« Autobiographie d’un poulpe », les fables symbiotiques de Vinciane Despret
Dans ce livre de fiction, la philosophe se fonde sur des connaissances établies pour détourner les codes de la discussion scientifique et créer des récits où les hommes et les animaux formeraient un monde vivable.

Un psychologue passionné par la personnalité des araignées entend de mystérieux acouphènes, au sujet desquels se questionnent les membres de l’association des sciences cosmophoniques et paralinguistiques. Comme d’autres arachnologues, présentant les mêmes symptômes, il serait « la chambre d’échos d’araignées » qui « vibrhurlaient » (crier en vibrant), en réaction à la saturation de leur environnement en ondes et en vibrations.

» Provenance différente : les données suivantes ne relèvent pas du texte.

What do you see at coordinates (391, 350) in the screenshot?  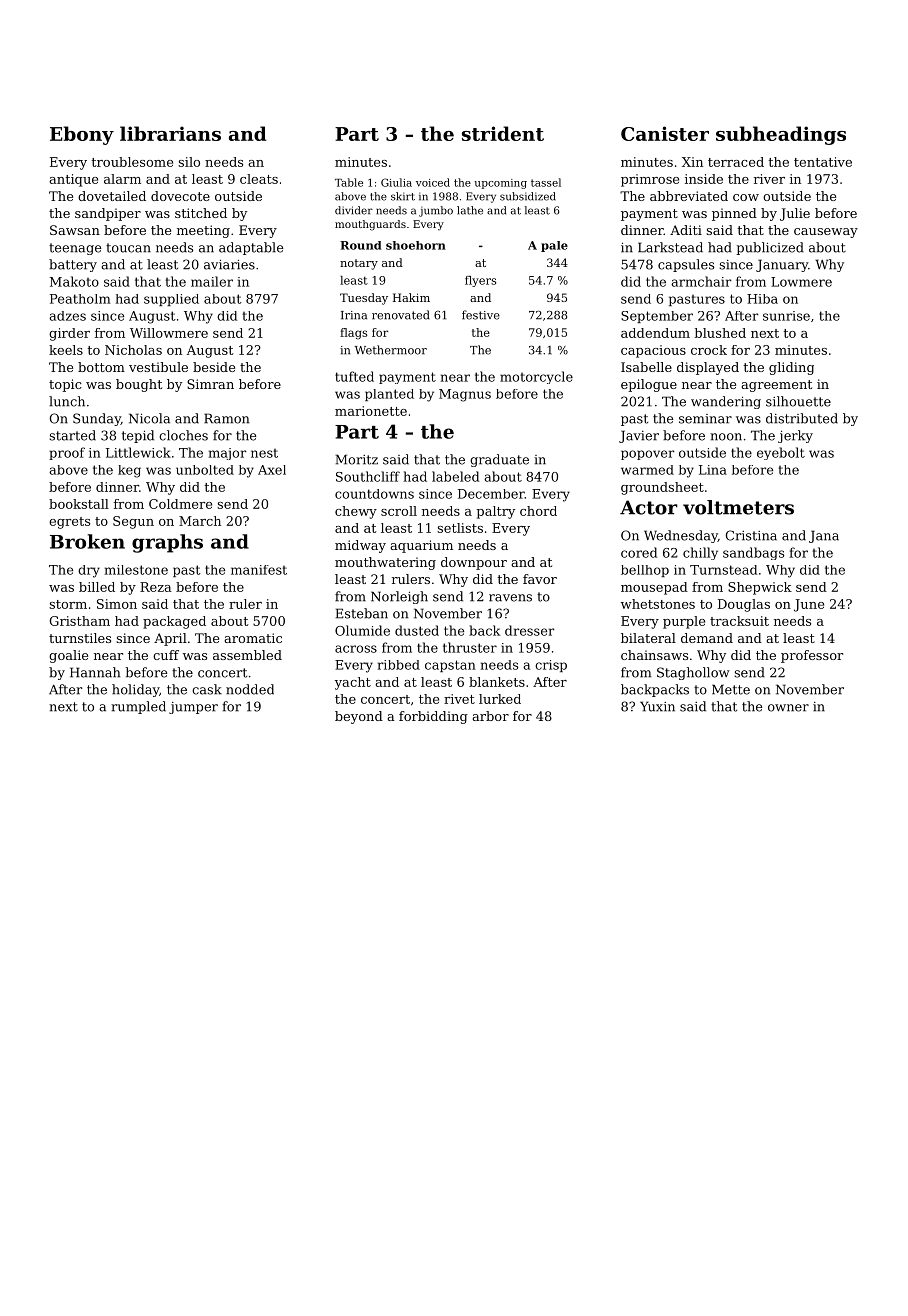 I see `Wethermoor` at bounding box center [391, 350].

Dans le monde post-cartésien où se déroulent les récits d’Autobiographie d’un poulpe et autres récits d’anticipation, de la philosophe Vinciane Despret (Actes Sud, avril 2021, 160 pages, 19 euros), les animaux ne seraient plus considérés comme des machines mais comme des êtres capables de jeux, de rites et de fictions et pouvant entrer en symbiose avec des enfants humains, les « symenfants ». Et la biologie ne serait plus qu’une discipline parmi d’autres pour explorer ce monde, notamment la thérolinguistique, discipline imaginaire inventée en 1974 par l’écrivaine Ursula K. Le Guin pour désigner la branche de la linguistique spécialisée dans l’étude des langages animaux.
Un monde nouveau
Empruntant à la fois au « rhinograde » de Gerolf Steiner pour le détournement des codes de la discussion scientifique et au neurologue Oliver Sacks pour l’exploration par la fiction d’une question scientifique, ces nouvelles esquissent les contours d’un monde nouveau, né de la rupture épistémologique sur notre rapport au vivant. Et tout l’art de Vinciane Despret est d’extrapoler à partir de connaissances existantes, pour décrire le monde animal tel qu’il pourrait être perçu, au-delà de cette rupture.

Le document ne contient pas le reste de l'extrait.